High-Level Project Plan (as of now)

I might manage to get a foothold for a subproblem involving one, two or three rings with the following approach:

Collect demonstrations in IsaacLab with an allegro hand attached to a Franka teleoperated with a mocap glove and an attached tracker for the wrist pose. See the project log of week 48/25 below for an initial result and the issues that need to be solved to reliably collect on the order of a few hundred demonstrations for one to two rings. The most important missing piece seems to be a foundation controller like Dexterity Gen (02/25). Unfortunately, this Meta FAIR paper does not publish the weights as it required substantial compute. But a custom version pretrained with basic ring grasp RL tasks might be sufficient.
Train a BC policy, .e.g, with the mimic-one approach: Basically a visuomotor generative policy with a transformer architecture (pre-trained vision encoders), with a flow matching objective. It might be beneficial to further include force vectors at the EE as input.
Then leveraging the confinement to simulation by steering the diffusion policy with latent space reinforcement learning. The agent might learn to make better use of tactile information to which the teleoperator is oblivious. Incentivizing the agent to learn a faster task execution might also be possible.

Alternative Project Paths

There are also ways to deal with the above issues that rethink the project more generally:

Use the standard panda gripper in simulation instead of the allegro hand. Maybe buy the Inverse3 from Haply Robotics for force sensing ($5000-$6000). Ideal would be the sigma.7 from force dimension, but really expensive (55 to 110k British pounds)
Do everything in real:
- Rebuild and use ManipForce device to collect data
- Use leader follower franka setup in lab
Use kinodynamic motion planning for collecting data. Could also be an interesting project in itself to explore RRT-like algorithms through a differential simulation (via Nvidia warp).

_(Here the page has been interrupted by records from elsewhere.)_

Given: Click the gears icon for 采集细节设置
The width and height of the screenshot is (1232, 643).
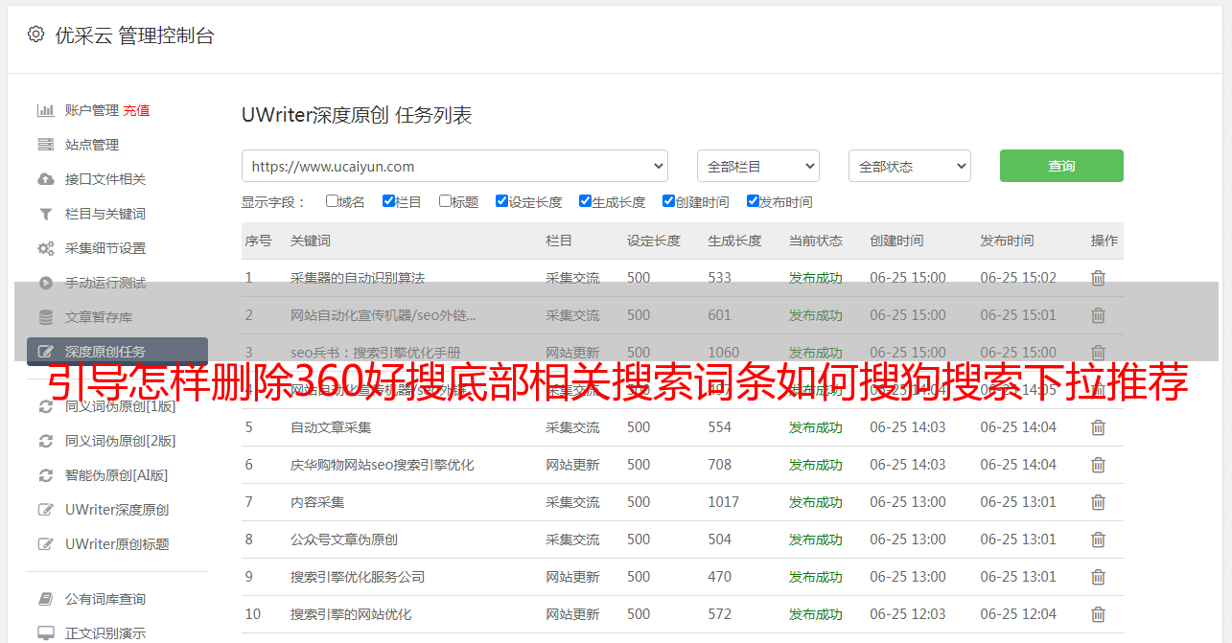Looking at the screenshot, I should pos(45,248).
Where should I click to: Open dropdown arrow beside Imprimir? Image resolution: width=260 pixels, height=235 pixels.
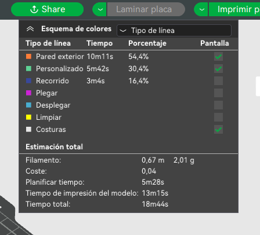(201, 9)
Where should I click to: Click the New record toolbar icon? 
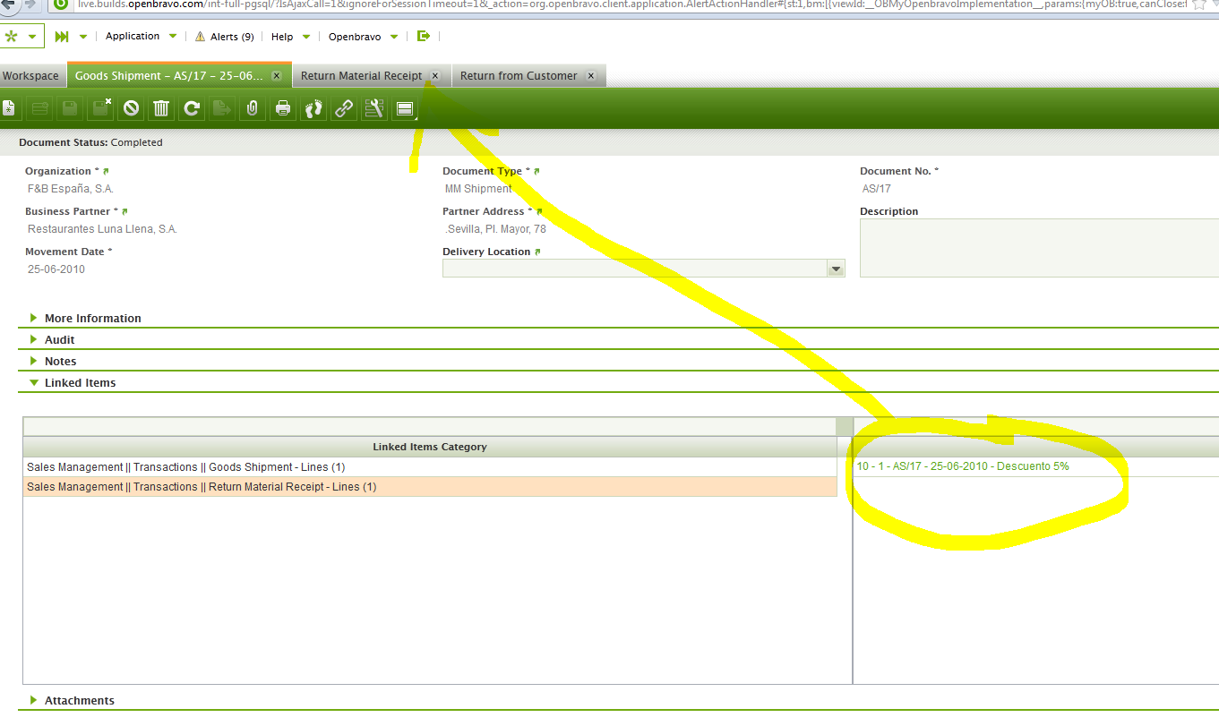(9, 108)
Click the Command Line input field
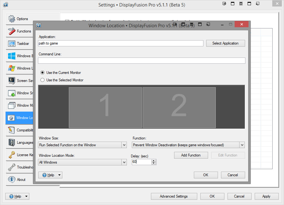The height and width of the screenshot is (205, 284). [141, 61]
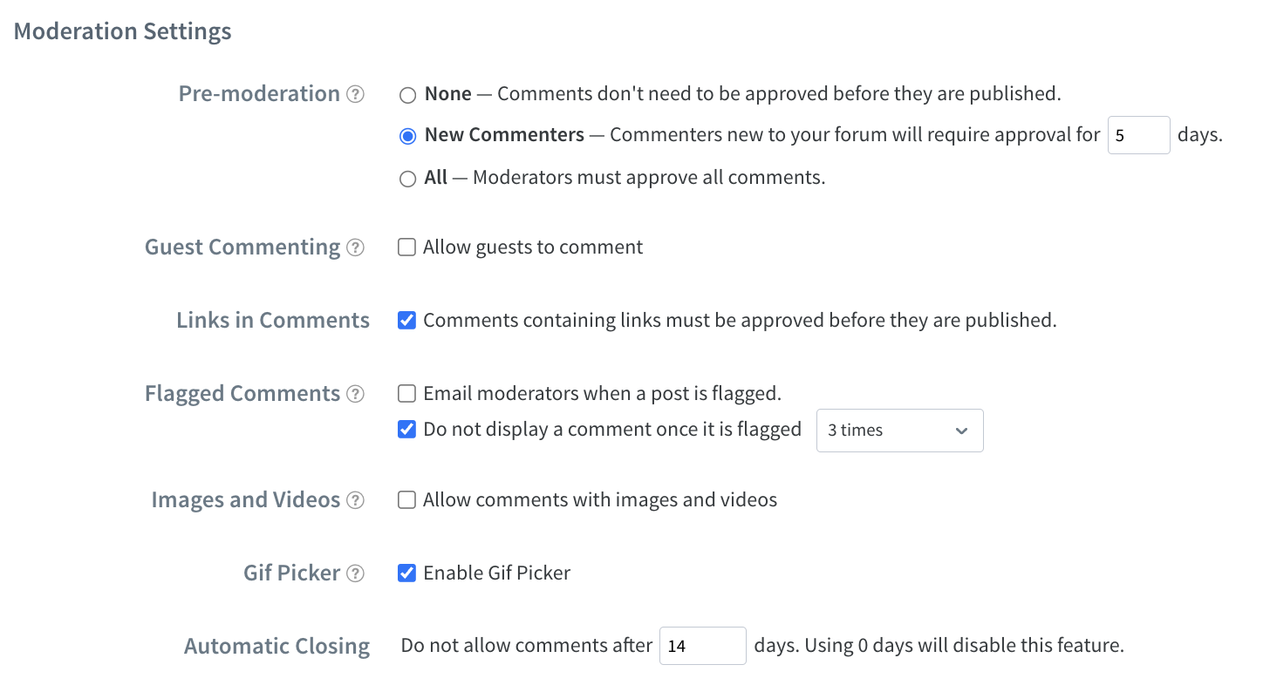The height and width of the screenshot is (692, 1270).
Task: Click the Gif Picker help icon
Action: coord(355,573)
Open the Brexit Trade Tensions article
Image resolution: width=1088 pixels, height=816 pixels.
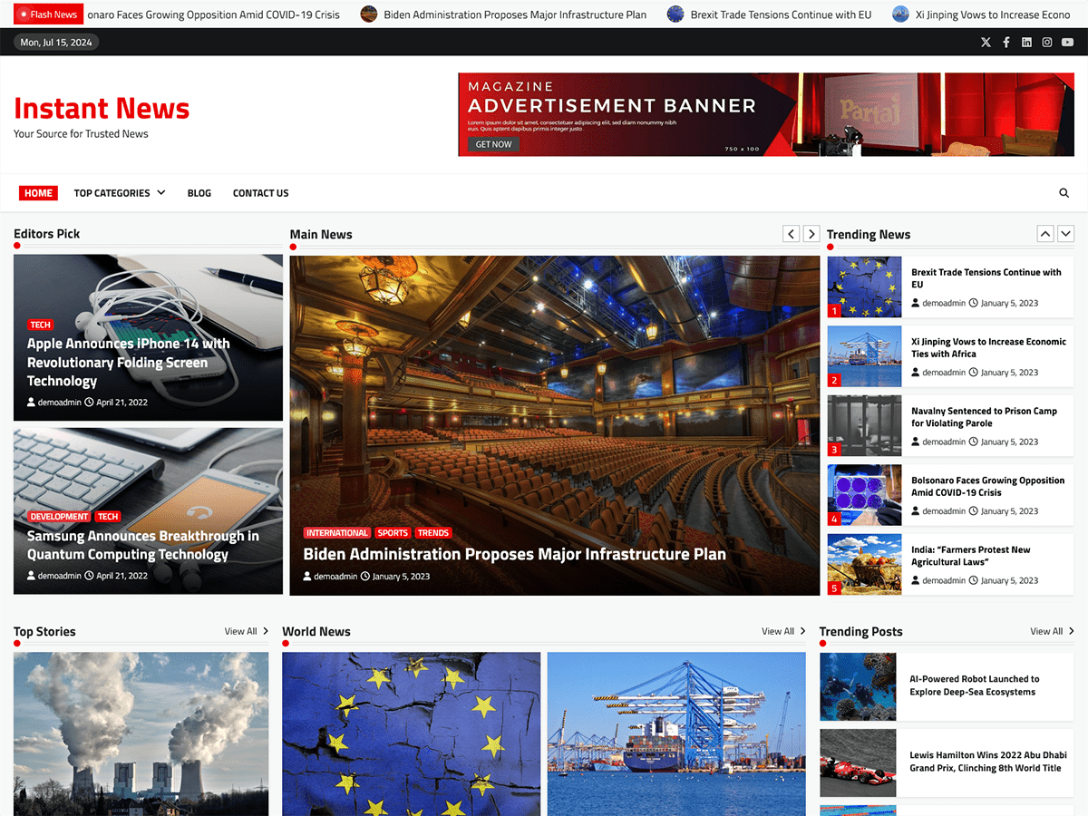click(x=987, y=277)
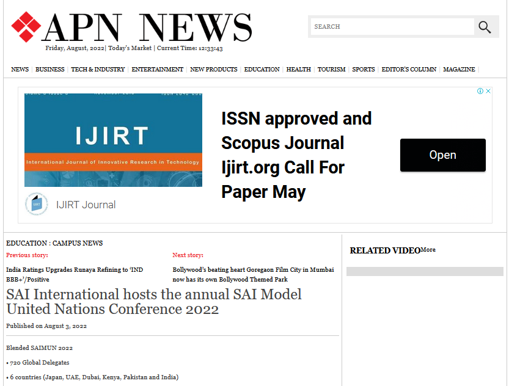Go to the Business section
The width and height of the screenshot is (509, 386).
49,70
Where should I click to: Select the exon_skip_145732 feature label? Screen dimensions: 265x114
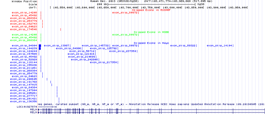pos(95,46)
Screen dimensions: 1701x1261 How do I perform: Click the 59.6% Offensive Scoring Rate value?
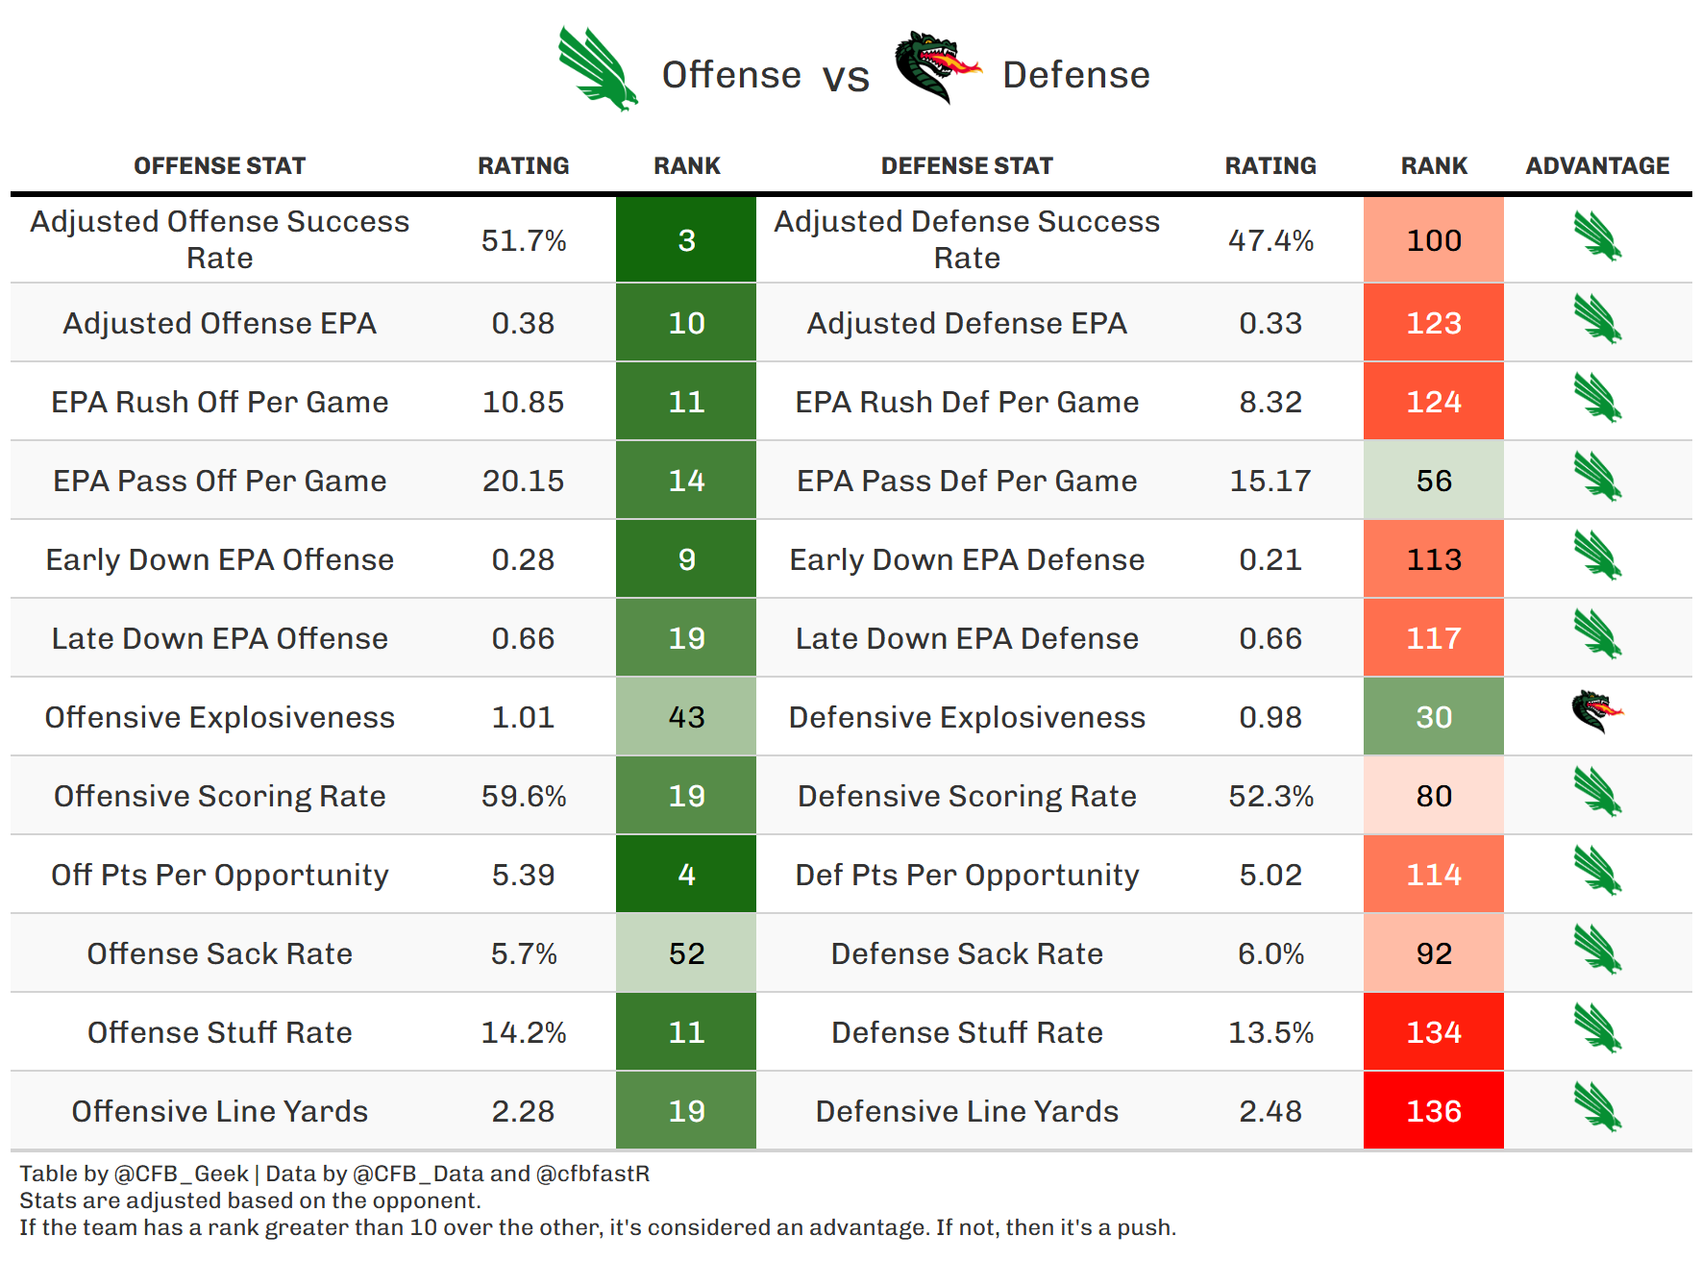[524, 796]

Weekly Project Update Logs

Footnotes

The insights are: (i) The first ring can always be removed or attached to the beam. (ii) Any other ring can change its state if, and only if, the ring directly before it on the beam and all rings before that one are off the beam. (iii) From the first two insights it follows that at any given time are there exactly two possible moves. After the first move there is not really an exploration problem anymore since one of the two moves necessarily just reverses the previous move which does not get us anywhere. So basically the problem is to find out in which of the two possible directions to run. After that it is merely autopilot. (iv) We can reason about which direction is the right one with a top-down approach. To this end, let's number the rings from 1 to 9 and let's denote by [1...i] the state where in which 1 to i are off the beam and i+1 to 9 are on the beam. To get all rings off the beam we have to remove the ninth ring at some point which can be done only in state [1...7]. To get there we have to solve the subproblem [1...5] first. This in turn requires first solving [1...3], and before that [1...1]. So the first correct move is to remove the first ring first and then turn on autopilot. Instead one can of course also think of this problem as recursively solving subproblems. Fun fact: If we instead remove the second one first and then "go into that direction", we run into a dead end where only the last ring is on the beam and the only option is to rewind everything. ↩